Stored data
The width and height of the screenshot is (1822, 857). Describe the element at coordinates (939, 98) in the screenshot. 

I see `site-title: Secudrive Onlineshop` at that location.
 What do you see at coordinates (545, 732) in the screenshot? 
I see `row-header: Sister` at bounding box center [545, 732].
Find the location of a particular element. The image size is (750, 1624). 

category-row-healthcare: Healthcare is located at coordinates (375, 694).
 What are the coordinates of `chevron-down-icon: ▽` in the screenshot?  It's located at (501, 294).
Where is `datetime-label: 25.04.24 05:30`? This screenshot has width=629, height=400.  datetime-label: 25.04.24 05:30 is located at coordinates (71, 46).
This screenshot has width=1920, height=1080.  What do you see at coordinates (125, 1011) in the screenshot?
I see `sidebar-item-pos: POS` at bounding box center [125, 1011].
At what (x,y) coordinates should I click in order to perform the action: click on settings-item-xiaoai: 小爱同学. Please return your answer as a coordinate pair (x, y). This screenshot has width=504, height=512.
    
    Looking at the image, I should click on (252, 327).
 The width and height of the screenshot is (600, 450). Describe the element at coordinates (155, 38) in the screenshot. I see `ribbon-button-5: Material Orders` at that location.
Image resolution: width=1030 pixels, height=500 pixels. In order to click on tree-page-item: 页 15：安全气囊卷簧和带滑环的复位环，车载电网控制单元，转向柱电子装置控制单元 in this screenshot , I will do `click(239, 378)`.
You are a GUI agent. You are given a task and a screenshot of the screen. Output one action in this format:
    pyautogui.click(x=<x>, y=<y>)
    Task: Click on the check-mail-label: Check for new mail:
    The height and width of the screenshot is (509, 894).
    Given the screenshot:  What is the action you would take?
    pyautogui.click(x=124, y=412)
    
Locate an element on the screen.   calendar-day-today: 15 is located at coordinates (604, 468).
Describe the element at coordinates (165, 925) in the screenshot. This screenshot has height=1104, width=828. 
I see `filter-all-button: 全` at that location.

The problem
Copy out exactly the lines of the records from the one containing "You are a GUI" through the one containing "The height and", with both of those lines included.

Answer for the task
You are a GUI agent. You are given a task and a screenshot of the screen. Output one action in this format:
    pyautogui.click(x=<x>, y=<y>)
    Task: Click on the check-mail-label: Check for new mail:
    The height and width of the screenshot is (509, 894).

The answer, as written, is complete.